Reproduce word for word the part of the population and welfare text below, starting at "With the developments" and ending at "population affect welfare?".

*Document extract*.
=======

The Balance of Welfare

With the developments in medicine and various branches of science increasing the average human lifespan, the human population, which has increased tremendously, has reached almost 8 billion. Currently, the population of some of the different countries on different continents is increasing, while others are decreasing or not changing much. While the population of developing and undeveloped countries (usually African countries) is increasing rapidly, the increase in the populations of world giants such as the United States of America, Russia, and China is less frequent. This change in the population affects different areas, especially the level of welfare. So how can population affect welfare?

One of the factors on which the welfare of the people in a country depends is the population. Country welfare is not exactly about overpopulation, but about the distribution of age groups. Working segment in a country; bears the burden of retirees, children, and young people who will join the workforce in the future. In order for this burden to be light, it is expected that the ratio of individuals joining the workforce to the remaining population is higher. Since the number of individuals belonging to various age groups in developed countries is balanced, economic welfare is in a higher position. The reason for this is that citizens who are included in the workforce can support the old and young people. One of the reasons for the rapid increase in the population in underdeveloped and developing countries is the high fertility rate. The high fertility rate provides an increase in the workforce in the medium term, but if new citizens cannot be employed in the country in the future, it may cause an unemployment crisis and great damage to the country’s economy in the future. Therefore, developing and underdeveloped countries should make good use of this trump card. In some countries, the elderly and middle-aged segments predominantly constitute the population. Japan is an example of one of these countries. Japan II. After World War II, there was a huge population explosion, then an economic miracle (1952-1971 Japanese economic miracle) experienced a dramatic decrease in the fertility rate. Approximately 50 years later, this event has resulted in a significant increase in the elderly population of the country. Therefore, this situation puts pressure on the economy as the burden on the segment of the workforce increases.

=======

*Input data*.
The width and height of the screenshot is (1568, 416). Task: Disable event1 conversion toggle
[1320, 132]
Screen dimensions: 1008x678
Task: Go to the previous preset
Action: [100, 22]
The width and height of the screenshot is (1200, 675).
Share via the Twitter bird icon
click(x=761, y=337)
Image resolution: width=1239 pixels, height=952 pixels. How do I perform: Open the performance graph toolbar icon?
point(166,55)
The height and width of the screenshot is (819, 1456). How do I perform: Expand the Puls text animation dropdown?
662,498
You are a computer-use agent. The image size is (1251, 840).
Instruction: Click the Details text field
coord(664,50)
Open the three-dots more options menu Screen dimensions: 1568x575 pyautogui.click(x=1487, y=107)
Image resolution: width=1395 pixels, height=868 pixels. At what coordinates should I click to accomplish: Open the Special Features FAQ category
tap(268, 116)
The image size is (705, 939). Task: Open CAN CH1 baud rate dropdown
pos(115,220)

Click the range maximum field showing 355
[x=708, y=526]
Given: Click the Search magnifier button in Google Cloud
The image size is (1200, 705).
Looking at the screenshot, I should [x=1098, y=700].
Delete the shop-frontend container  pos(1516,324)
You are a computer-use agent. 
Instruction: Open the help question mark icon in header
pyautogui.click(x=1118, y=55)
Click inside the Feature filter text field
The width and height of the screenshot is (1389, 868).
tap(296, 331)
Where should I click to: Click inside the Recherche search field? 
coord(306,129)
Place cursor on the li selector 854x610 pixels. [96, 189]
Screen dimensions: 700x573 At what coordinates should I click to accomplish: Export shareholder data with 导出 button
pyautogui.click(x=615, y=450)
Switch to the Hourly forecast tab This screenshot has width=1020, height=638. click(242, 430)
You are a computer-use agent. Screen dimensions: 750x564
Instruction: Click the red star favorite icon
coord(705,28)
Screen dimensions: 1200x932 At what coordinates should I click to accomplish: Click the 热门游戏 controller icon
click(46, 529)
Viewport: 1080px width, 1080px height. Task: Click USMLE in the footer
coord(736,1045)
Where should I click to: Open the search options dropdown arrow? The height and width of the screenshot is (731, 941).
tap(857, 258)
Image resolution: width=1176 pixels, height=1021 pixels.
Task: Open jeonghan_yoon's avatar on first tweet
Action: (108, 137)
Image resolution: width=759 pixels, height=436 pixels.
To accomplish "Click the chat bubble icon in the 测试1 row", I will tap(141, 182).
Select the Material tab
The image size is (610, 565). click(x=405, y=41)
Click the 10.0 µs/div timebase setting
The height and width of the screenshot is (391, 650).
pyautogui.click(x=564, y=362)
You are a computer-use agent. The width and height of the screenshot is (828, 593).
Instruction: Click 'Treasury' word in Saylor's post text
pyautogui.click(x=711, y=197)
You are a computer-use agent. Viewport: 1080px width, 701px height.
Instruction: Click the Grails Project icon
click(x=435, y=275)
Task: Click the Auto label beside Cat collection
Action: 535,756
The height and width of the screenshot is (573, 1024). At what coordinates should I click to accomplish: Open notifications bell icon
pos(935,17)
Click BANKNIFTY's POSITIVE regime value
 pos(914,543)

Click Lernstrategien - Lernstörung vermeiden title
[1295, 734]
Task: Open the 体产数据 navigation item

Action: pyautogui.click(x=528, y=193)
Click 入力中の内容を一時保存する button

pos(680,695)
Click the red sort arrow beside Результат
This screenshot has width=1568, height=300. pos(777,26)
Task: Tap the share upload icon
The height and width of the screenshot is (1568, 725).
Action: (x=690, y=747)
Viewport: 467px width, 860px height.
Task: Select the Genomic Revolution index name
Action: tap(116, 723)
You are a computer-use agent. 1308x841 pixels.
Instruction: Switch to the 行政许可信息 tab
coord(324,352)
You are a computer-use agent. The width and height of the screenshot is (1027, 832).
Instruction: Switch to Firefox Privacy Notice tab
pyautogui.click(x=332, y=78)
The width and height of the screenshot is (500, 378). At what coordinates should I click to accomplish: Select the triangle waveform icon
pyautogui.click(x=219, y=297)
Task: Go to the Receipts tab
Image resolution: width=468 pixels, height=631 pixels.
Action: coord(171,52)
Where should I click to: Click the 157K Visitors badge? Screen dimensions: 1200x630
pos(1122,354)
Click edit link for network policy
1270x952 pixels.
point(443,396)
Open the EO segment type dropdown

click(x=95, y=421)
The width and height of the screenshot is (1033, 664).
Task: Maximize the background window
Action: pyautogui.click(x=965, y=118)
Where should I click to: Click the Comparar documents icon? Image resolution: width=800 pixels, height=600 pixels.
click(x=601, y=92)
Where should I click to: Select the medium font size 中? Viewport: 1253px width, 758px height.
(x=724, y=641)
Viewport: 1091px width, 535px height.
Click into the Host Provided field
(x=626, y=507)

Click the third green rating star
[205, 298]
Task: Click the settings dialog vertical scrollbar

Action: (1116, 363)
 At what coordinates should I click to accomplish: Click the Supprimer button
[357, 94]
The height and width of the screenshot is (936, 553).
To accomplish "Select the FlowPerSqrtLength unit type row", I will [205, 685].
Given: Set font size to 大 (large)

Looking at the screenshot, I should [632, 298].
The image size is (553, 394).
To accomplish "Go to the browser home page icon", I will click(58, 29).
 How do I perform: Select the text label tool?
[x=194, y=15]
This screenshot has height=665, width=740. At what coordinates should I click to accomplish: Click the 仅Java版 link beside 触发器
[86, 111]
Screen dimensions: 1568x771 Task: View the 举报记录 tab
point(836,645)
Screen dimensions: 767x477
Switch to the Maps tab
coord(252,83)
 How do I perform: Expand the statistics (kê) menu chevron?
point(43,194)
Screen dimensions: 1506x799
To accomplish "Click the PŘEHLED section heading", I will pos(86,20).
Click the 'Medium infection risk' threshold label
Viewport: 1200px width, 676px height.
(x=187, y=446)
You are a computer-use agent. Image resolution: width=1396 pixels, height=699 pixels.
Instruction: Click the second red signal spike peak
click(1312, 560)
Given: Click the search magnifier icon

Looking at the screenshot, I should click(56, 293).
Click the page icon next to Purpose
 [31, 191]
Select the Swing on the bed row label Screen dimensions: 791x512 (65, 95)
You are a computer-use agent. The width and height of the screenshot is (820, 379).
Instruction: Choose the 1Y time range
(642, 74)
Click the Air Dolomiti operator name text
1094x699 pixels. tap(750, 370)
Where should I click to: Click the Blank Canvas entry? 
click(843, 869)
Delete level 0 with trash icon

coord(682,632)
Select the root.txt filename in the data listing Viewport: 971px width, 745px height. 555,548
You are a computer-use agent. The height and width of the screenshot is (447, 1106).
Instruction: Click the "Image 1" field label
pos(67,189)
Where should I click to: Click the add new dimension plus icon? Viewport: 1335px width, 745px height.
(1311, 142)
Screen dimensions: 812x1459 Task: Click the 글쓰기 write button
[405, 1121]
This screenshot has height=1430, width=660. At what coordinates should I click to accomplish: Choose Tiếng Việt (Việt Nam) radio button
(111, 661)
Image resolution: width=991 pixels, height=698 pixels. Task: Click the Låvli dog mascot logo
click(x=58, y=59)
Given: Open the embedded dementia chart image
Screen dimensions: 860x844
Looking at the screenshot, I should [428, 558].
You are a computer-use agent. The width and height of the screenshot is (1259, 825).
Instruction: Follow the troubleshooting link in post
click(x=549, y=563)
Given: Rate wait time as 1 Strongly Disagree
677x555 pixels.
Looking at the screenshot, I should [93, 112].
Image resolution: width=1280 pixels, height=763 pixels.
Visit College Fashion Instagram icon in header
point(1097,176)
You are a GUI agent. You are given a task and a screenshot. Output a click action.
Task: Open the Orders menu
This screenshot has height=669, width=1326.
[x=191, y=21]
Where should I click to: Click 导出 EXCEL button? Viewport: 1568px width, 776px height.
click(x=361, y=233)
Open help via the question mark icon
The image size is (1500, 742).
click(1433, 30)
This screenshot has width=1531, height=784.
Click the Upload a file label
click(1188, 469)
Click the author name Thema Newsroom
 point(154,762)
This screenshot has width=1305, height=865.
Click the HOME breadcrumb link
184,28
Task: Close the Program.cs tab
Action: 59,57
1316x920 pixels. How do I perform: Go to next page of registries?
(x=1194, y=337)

=======

*Answer to this task*.
With the developments in medicine and various branches of science increasing the average human lifespan, the human population, which has increased tremendously, has reached almost 8 billion. Currently, the population of some of the different countries on different continents is increasing, while others are decreasing or not changing much. While the population of developing and undeveloped countries (usually African countries) is increasing rapidly, the increase in the populations of world giants such as the United States of America, Russia, and China is less frequent. This change in the population affects different areas, especially the level of welfare. So how can population affect welfare?